STOCKTON (CBS13) — A Native American church member is arrested at the Stockton Airport and charged with possession with the intent to transport and sell the religious cargo he was taking on board.
“Every time one of them is in trouble, I will come to their rescue and say your honor charge me,” said Heidi Grossman.
Grossman is the head of the Oklevueha Native American Sugarleaf Rastafarian Church based in Sacramento.
“We’re the responsible party for every single one of our members and the sacrament,” said Grossman.
The church member, Tony Lee Rigato was attempting to take a bag of the sacrament to another church in Las Vegas, Nevada.
“They were going to have, for a lack of a better way to put it, a grand opening celebration,” said Eddy Lepp, a church priest.

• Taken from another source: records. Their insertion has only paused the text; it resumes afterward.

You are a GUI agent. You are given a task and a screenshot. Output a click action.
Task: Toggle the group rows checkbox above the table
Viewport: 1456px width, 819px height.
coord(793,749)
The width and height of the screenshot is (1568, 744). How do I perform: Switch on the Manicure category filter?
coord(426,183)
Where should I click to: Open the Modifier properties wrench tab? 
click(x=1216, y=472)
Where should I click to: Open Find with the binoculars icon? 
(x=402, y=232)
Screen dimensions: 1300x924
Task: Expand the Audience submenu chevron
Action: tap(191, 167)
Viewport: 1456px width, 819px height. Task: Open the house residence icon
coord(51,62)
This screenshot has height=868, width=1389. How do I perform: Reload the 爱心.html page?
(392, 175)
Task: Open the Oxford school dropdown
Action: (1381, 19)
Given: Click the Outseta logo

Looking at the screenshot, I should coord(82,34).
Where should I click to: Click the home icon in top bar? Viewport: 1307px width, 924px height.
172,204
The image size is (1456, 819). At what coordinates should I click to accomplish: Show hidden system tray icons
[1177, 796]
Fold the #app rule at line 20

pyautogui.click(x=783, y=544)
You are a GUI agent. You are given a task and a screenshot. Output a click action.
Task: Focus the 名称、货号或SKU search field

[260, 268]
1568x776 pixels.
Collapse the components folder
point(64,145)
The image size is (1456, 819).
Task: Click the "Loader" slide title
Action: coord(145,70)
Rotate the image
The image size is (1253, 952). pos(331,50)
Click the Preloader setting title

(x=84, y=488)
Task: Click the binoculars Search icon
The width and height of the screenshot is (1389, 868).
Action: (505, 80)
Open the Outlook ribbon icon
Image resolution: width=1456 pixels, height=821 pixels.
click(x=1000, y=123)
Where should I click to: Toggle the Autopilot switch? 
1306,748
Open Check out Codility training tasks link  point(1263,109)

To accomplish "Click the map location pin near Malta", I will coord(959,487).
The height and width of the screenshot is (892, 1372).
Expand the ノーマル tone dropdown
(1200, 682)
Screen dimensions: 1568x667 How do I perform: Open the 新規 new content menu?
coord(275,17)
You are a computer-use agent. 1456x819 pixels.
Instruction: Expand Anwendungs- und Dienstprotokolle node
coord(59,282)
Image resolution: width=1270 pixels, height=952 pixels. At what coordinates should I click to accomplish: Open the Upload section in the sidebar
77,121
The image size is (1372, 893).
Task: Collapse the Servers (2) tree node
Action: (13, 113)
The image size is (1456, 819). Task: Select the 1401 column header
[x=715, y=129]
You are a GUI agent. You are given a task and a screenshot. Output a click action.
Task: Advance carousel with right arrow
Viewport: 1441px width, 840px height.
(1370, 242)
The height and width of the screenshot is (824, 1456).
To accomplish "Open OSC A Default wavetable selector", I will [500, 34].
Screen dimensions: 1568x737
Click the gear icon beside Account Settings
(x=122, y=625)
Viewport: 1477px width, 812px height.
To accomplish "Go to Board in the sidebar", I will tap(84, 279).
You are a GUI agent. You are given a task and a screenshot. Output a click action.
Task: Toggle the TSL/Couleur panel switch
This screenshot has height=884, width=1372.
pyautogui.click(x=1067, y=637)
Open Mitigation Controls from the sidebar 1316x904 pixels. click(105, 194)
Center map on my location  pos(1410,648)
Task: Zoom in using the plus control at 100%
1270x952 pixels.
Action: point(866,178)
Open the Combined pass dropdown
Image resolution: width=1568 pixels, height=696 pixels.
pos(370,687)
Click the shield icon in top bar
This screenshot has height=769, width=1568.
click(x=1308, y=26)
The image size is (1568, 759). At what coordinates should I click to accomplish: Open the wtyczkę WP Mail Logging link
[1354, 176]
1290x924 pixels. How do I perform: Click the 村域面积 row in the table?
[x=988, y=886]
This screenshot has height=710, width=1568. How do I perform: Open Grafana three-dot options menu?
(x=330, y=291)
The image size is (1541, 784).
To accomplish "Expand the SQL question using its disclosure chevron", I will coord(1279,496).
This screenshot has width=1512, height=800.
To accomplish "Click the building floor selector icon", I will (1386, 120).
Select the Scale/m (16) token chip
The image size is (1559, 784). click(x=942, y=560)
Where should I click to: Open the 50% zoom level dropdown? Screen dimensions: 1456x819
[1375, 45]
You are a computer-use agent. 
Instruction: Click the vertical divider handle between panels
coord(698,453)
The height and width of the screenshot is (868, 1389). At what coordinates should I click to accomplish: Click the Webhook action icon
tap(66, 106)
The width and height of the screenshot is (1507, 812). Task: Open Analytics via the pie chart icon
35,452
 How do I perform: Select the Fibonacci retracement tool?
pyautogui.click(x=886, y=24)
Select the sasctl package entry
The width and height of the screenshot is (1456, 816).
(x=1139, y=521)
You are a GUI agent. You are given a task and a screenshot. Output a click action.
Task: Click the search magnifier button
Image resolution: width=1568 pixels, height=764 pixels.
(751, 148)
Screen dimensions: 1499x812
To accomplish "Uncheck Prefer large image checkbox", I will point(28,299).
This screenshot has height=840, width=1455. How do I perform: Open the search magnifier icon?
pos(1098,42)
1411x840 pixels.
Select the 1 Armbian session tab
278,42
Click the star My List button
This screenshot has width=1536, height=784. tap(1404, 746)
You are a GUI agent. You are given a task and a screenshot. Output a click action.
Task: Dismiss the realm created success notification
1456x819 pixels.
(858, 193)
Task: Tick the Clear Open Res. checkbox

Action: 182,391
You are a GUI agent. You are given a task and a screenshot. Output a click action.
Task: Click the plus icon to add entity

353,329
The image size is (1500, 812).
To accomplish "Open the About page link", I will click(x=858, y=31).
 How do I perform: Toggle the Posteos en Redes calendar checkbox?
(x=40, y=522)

He says the sacrament is marijuana.
“All of the sacrament involved in this was all blessed,” said Lepp.
Lepp said Rigato had a medical marijuana card and church membership forms. His luggage was a duffel bag of the church’s prized possession.
“Hundreds of pieces of edible cannabis type stuff in the form of gummies and candies and chocolate,” explained Pete Smith, the Deputy Public Information Officer with the San Joaquin County Sheriff’s Department.
Smith says to his knowledge, marijuana is not protected under California law as a religious sacrament.
“I have never heard of it in my career,” said Smith.
The Religious Freedom Restoration Act of 1993 protects peyote use for native religions, but marijuana is much more complicated.
“I think they have an argument to make,” said Jeff Kravitz an attorney and professor of Constitutional Law, “whether they’re going to succeed, i don’t know.”
Kravitz says possessing small amounts of marijuana wouldn’t be an issue since the passing of Prop 64, but large amounts — transported by air — lands in a different legal cloud.
“They would probably have to show why the transportation of it was necessary for them to practice their religious beliefs,” said Kravitz.
It’s a unique criminal case. The result could set state precedent.